June 02, 2025 2 Comments

Tackling the Thermal Challenge of 600W+ Devices in High-Density Computing Systems

By: Braden Cooper, Director of Products at OSS

When the PCI-SIG formally added support for 675W add-in card devices in the PCI Express Card Electromechanical (CEM) specification in August 2023, NVIDIA’s most powerful CEM GPU, the NVIDIA H100 80GB had a maximum power consumption of 350W.  While some devices were starting to push the limits of datacenter thermodynamics – high density systems of many 675W devices seemed like a distant reality.  However, with power constraints uncapped and the need for higher performing GPUs skyrocketing, the industry quickly came out with devices taking full advantage of the new specification capability.  NVIDIA quickly replaced the H100 80GB with the H100 NVL, increasing power density to 400W.  While this small jump was manageable for existing installations, NVIDIA then dove all-in with the H200 NVL released in late 2024 at 600W.  The rapid transition from 350W to 600W has put power and cooling technologies in the spotlight in a race to solve this next generation challenge.

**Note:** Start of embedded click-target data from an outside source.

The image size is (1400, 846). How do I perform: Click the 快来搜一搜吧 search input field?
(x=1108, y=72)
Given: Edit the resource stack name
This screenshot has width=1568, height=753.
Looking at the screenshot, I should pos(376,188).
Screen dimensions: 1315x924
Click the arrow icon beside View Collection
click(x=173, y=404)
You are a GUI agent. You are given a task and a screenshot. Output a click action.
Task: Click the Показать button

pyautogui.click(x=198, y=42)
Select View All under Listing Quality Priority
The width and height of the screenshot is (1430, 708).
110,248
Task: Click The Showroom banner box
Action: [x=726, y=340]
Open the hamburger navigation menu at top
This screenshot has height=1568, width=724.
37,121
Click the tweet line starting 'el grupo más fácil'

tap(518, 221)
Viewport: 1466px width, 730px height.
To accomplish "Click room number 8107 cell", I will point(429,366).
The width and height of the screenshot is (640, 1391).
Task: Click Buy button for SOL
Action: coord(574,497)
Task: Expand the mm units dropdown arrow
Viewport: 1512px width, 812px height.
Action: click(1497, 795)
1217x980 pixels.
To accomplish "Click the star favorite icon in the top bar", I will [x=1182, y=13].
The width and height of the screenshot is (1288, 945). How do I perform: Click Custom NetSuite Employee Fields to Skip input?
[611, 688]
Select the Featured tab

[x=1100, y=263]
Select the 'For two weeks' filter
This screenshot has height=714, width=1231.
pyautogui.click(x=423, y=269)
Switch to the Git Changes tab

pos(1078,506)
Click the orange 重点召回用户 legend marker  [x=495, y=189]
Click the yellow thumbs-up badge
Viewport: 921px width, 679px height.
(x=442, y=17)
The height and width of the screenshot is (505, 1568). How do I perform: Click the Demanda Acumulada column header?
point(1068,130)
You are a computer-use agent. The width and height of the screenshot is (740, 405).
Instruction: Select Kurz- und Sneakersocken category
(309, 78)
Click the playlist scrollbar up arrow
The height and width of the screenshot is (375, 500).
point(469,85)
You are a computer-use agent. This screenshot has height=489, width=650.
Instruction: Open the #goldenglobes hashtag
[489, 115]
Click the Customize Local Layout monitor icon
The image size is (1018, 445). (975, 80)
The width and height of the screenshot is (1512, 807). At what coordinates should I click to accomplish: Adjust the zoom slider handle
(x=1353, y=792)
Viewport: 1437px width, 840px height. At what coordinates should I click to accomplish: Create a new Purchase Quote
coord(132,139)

In some scale out servers, the jump to 600W is still feasible.  In servers with 1-2 GPUs, the additional 500W of additional power and heat may already be within the operating margin of the system.  However, datacenter scaling often comes down to rack density and efficiency – how many GPUs can you fit per rack unit?  In systems that support 8 GPUs, an increase of 2kW per system is almost certain to overload existing power and cooling infrastructure.  System integrators pushing the boundaries with 16-way GPU expansion systems must now address an additional power and heat load of up to 4kW compared to their existing installations.  As an answer, some market studies indicate the datacenter liquid cooling will increase to $17B by 2032.  However, while the world builds out more liquid cooling infrastructure and the technology matures, air-cooled systems will remain a key component of early 675W add-in card market adoption.

For air-cooling, several thermodynamic principles govern this challenge. For example Fourier’s Law describes how heat is conducted through materials, Newton’s Law of Cooling describes the relationship between temperature differentials and their impact on heat dissipation, and Bernoulli’s Equation helps us understand airflow impedance in a chassis. A key tradeoff in thermal design of computer systems is the relationship between airflow velocity and chassis impedance - higher airflow velocity is needed for more effective cooling, but restrictive enclosures can create pressure drops that impede airflow and derate fan performance. To address these challenges, mechanical engineers rely on computational fluid dynamics (CFD), optimized heatsink designs, high-conductivity materials, and well-placed baffling to direct airflow efficiently.

 

Key Thermal Design Considerations

1. CFD Thermal Modelling
CFD analysis is an invaluable tool in modern thermal design, allowing engineers to simulate airflow patterns, temperature distribution, and heat dissipation synchronously with physical prototyping to build an iterative simulation model. By modeling the internal heat loads and external environmental conditions, the simulation identifies hotspots and airflow bottlenecks early in the design process.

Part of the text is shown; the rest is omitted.